● 本文抜粋:
┌──
「自分は無理しないし、相手にも無理をさせない」子育て中でも仲の良い夫婦がコミュニケーションで心がけていること
「産後クライシス」という言葉をご存知だろうか。妊娠中までは仲の良かった夫婦が、育児中に関係が悪化してしまう状態を指す。
ベネッセ教育総合研究所の調査が、産後の夫婦が直面する厳しい現実を示している。妊娠中の夫婦はどちらも74.3%が「配偶者といると、本当に愛していると実感する」と回答しているが、第一子が1歳の時には夫が63.9%に対して妻は45.5%に低下。子どもが2歳の時に至っては、「夫を愛している」と答えた女性は34.0%にまで落ち込む。子どもが2歳になると、妻の約7割が夫に愛情を感じておらず、愛情レベルは妊娠時と比べてほぼ半減している。
産後、女性の心身には大きな変化があり、ホルモンバランスの影響で気分が不安定になることがある。また核家族化が進み育児に関わる人が少ない現代では、子育ての負担は女性に偏りがちだ。こうした環境で夫が妻や家庭に関心を示さなかった場合、ベネッセ教育総合研究所の調査が表すように、妻の夫へ向ける愛情レベルは下がるのは当然だ。産後に夫が果たす役割はとても大きいと言える。
しかし、全ての夫婦で産後クライシスが深刻化しているわけではない。育児中でも良好な夫婦関係をキープしている夫婦もいる。そうした夫婦は、産後のコミュニケーションにおいて、どのような点に気を付けていたのだろうか。
子育て中にも仲の良い夫婦関係を築いている男性二人に、産後のコミュニケーションで心がけていたことを聞いた。
まずお話を伺ったのは、家事シェア研究家の三木智有さん。三木さんは夫婦関係に役立つアイデアを提案したり、夫婦間の家事シェアを推進したりする活動を行う「NPO法人Tadaima」の代表で、パパ目線で育児を楽しむnoteが人気だ。
三木さんが大切にしたのは、「自分が無理をしない、相手にも無理をさせない関係づくり」だ。赤ちゃんはミルクを求め、夜中に何度も泣く。三木さんは「寝不足でイライラしてしまい、娘をかわいいと思ってあやすことができないことがありました」と振り返る。
「僕の場合、最初は夜中のミルクを夫婦一緒に担当していました。妻が授乳している間、僕も起きて妻の背中をさすっていたんです。
└──
● 課題 1:
次の(a)〜(c)が産後クライシスの記事の内容と合っているかを「はい」か「いいえ」で答え、判断の根拠となる本文の語句をそのまま引用しなさい。(a) 妊娠中の夫婦では、夫も妻も74.3%が配偶者を本当に愛していると実感すると回答している。(b) 第一子が1歳の時、妻の割合は夫の割合を上回っている。(c) 三木さんは、最初は夜中のミルクを一人で担当していた。
● 課題 2:
産後クライシスの記事によると、子どもが2歳の時に「夫を愛している」と答えた女性の割合は何%か。
● 課題 3:
産後クライシスの記事の続きを、本文が途切れた箇所から書き継ぎなさい。

● 提供記録:
┌──
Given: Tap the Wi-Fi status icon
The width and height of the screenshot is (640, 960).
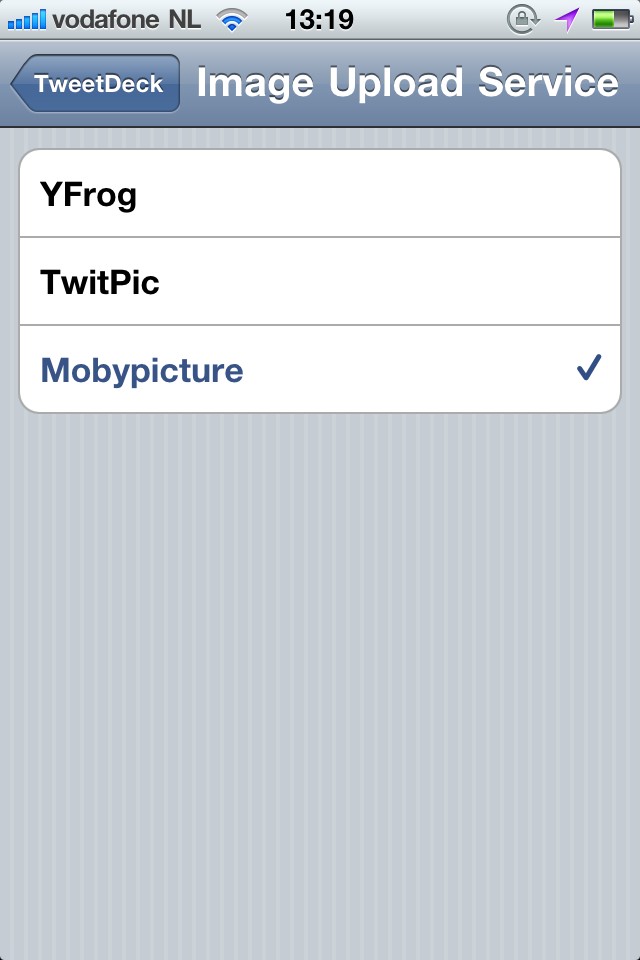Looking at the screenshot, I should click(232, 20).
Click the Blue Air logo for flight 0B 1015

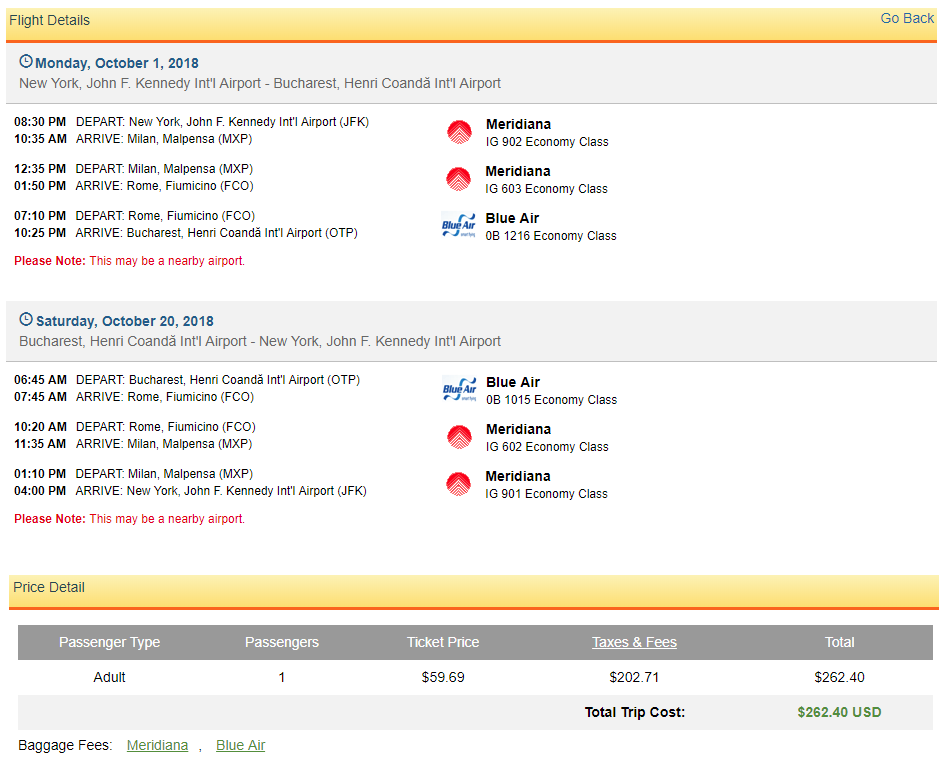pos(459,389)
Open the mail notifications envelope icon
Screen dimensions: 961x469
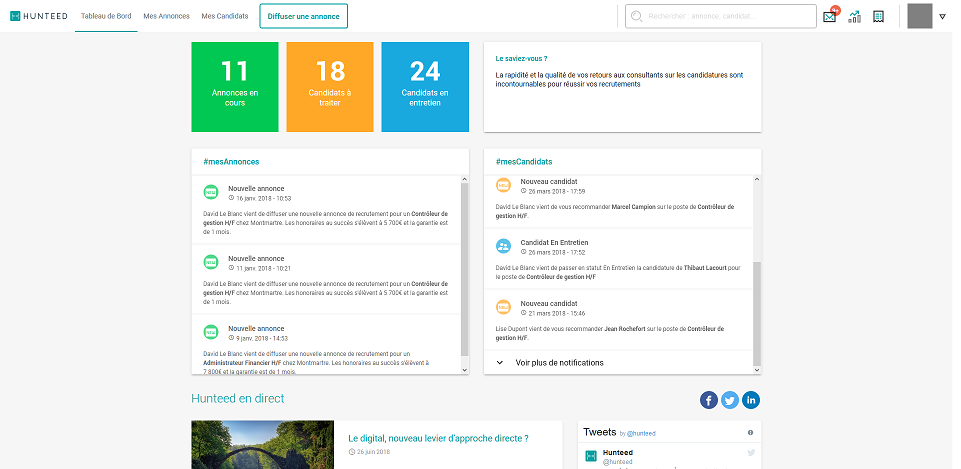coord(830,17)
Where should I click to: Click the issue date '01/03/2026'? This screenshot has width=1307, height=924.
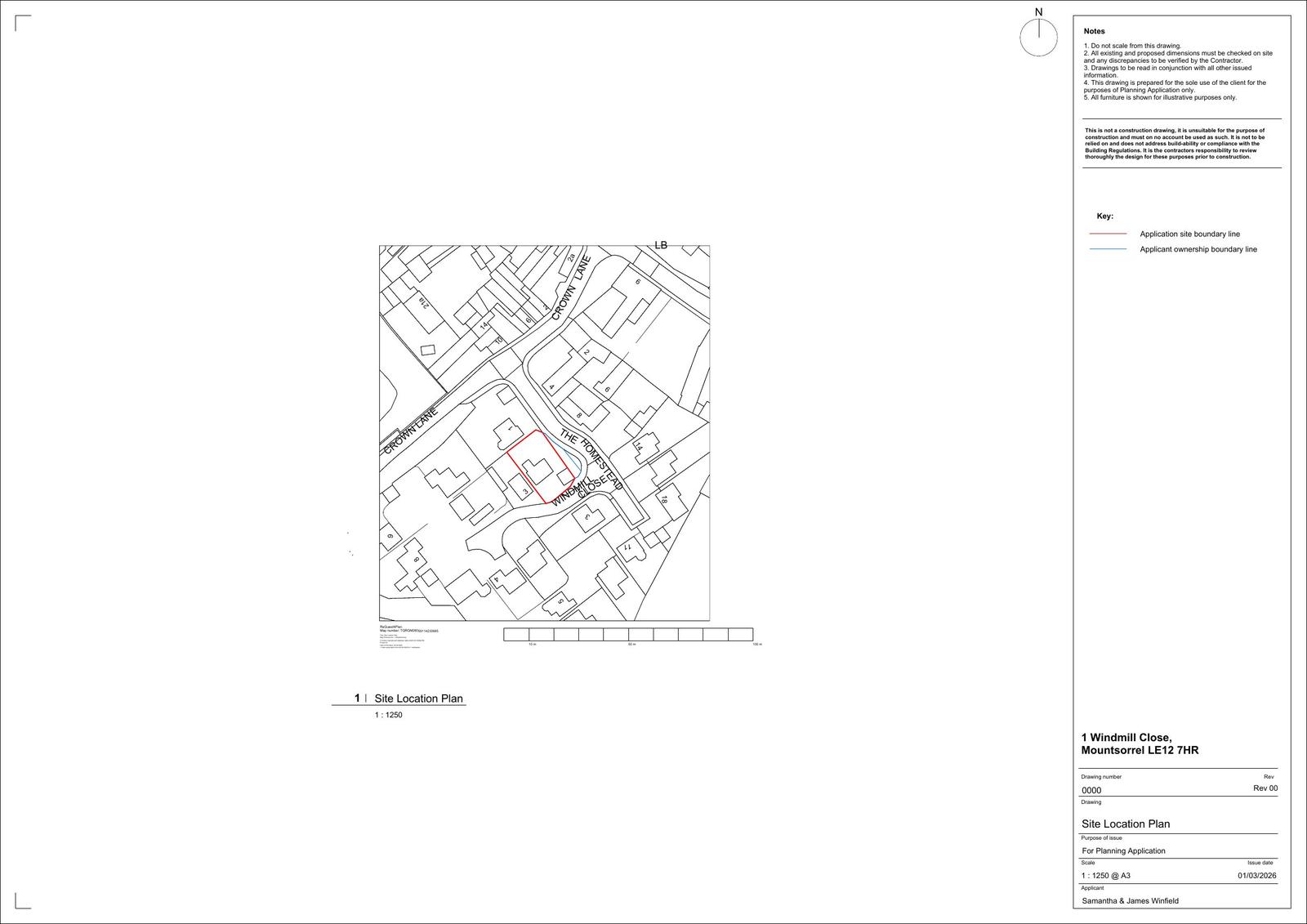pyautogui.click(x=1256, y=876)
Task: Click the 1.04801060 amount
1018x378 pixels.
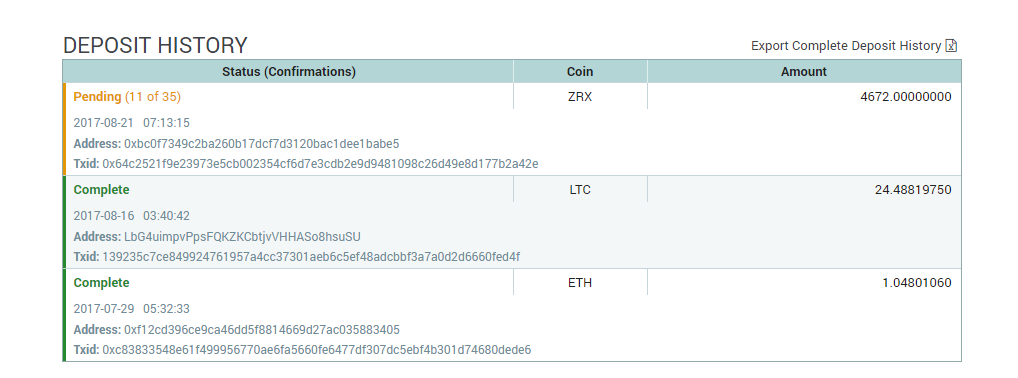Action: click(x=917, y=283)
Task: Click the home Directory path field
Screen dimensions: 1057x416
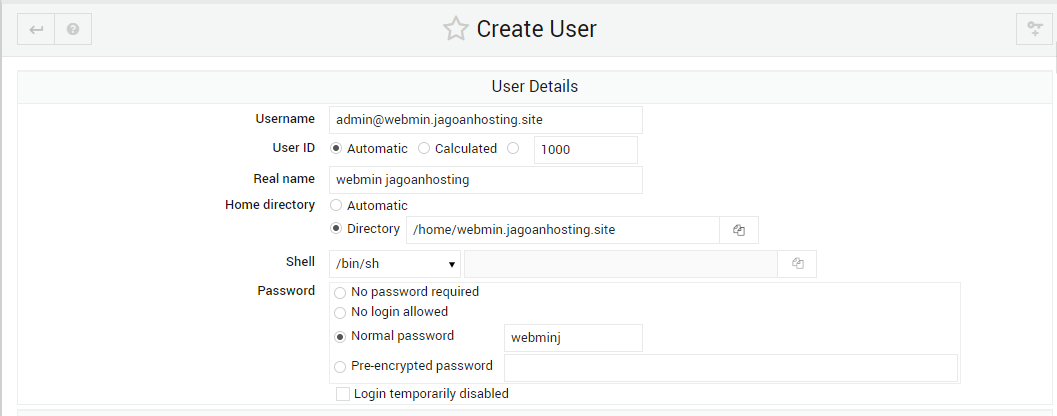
└──
● 解答 1:
(a) はい。「妊娠中の夫婦はどちらも74.3%が」
(b) いいえ。「夫が63.9%に対して妻は45.5%に低下」
(c) いいえ。「最初は夜中のミルクを夫婦一緒に担当していました」

● 解答 2:
34.0%

● 解答 3:
でもそのやり方だと妻も僕も寝不足になります。お互いを思いやる心のゆとりはなくなりますし、子どもをかわいがったり、体調の変化に気づいたりする余裕もなくなる。この事態だけは、なんとしてでも避けなければならないと思いました」
三木さんのお子さんは母乳と粉ミルクの両方を使っていたため、夜のミルクを夫婦で交代制に変えた。こうすることで、夫婦がともに寝不足で共倒れするリスクを減らすことができた。
夫婦ともに余裕がなくなれば、関係は自然とギクシャクしてしまう。その状態を防ぐためにも、三木さんは「自分を大切にする」ことの重要性を強調。
「自分が辛いと感じたら、パートナーに対してすぐにSOSを出す。反対にパートナーが辛いなら、自分にSOSを発してくれる。そんな関係が理想です。たとえば、『妻がこれだけ頑張っているのだから、自分は弱音を吐いてはいけない』と思って無理をしてしまうと、いつか参ってしまうかもしれません。子育てはチームワークなので、自分が倒れてしまうとパートナーは大きな打撃を受けてしまう。だからこそ、辛い時に『助けてほしい』『今自分は辛い』と伝え合うことが必要なのです」
国立成育医療研究センターが今年8月に発表した調査では、「夫婦ともにメンタルヘルスの不調に陥ってしまうと、養育環境などが大きく損なわれる可能性があるため、子どもへの影響も懸念される」とある。
夫婦共倒れを防ぐためにも、「自分が無理をしない」を前提としたコミュニケーションは大切だ。